BIOCHEMISTRY: Irresistible Lure for Cockroaches Determined – Pennisi 307 (5712): 1029b – Science

Just like many other animals, cockroaches also make their own pheromones. After years of research, chemical formula of the male-luring scent emitted by female cockroaches is discovered. This was a result of painstaking research. The chemical broke down when it was being isolated. Each female cockroach makes so little of it that they had to dissect 15,000 (yes, fifteen thousand) cockroaches to extract enough material to study.

The researchers have been successful in making this chemical synthetically and it has shown to attract male cockroaches. This will be used in the next generation of cockroach control methods.

In search of mates, frogs croak, birds sing, and cockroaches wear their own special perfume. For almost 10 years, researchers have tried to decipher the chemical formula of the male-luring scent emitted by female German cockroaches. Now that formula is finally in hand. As a result, city dwellers may one day be less squeamish about turning on the light at night: The chemical may result in a "very powerful system" for pest control, says Walter Leal, a chemical ecologist at the University of California, Davis.

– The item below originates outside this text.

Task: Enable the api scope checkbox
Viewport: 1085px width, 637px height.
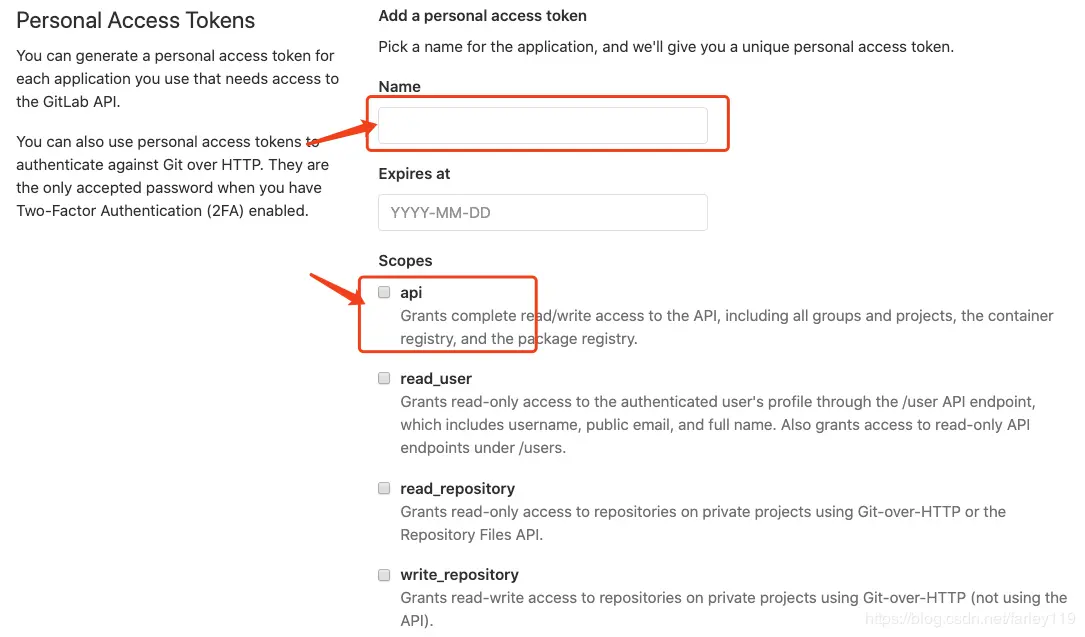Action: coord(384,292)
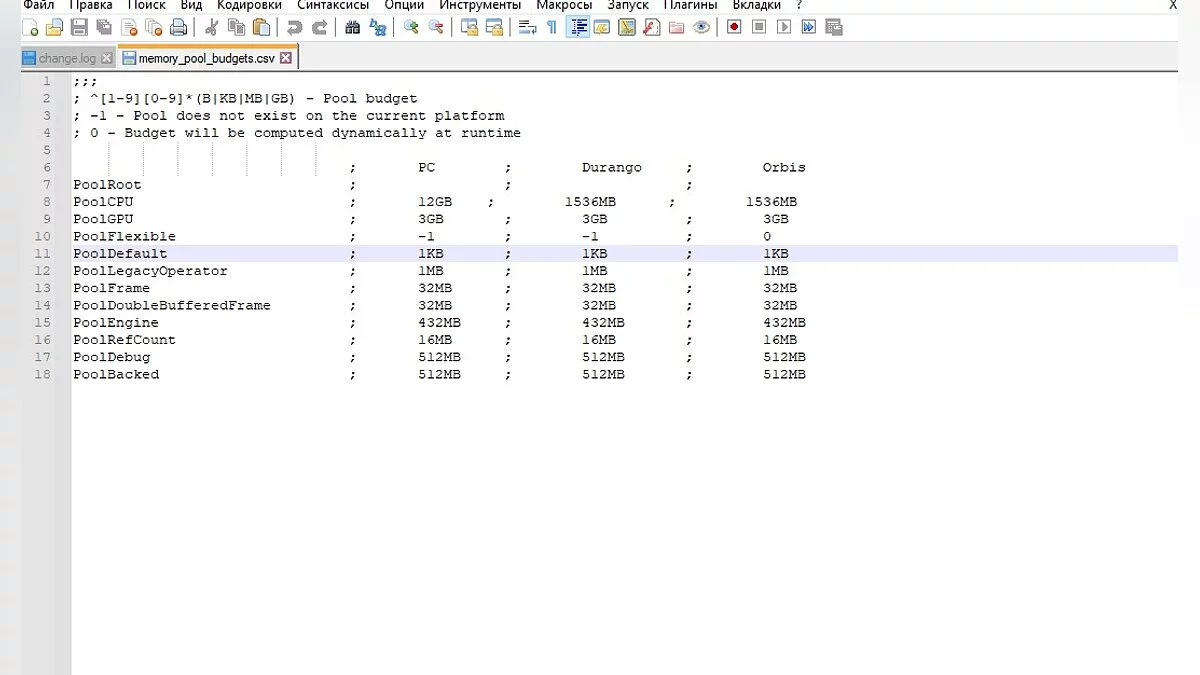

On page 1104, Satoshi Nojima, a chemist now at the Shin-Etsu Chemical Co. in Tokyo, Japan, and his colleagues describe the arduous path they took to characterize this chemical, one of several pheromones produced by cockroaches. They also show that a synthetic version of it is a potent attractant for the insects. “It was very difficult to do, very time-consuming,” says Robert Kopanic Jr., an entomologist at S. C. Johnson and Son Inc. in Racine, Wisconsin.

German cockroaches are the bane of urban residents. As many as 100,000 can live in a single apartment or house; baits and sticky traps are only moderately effective, and insecticides are not environmental friendly.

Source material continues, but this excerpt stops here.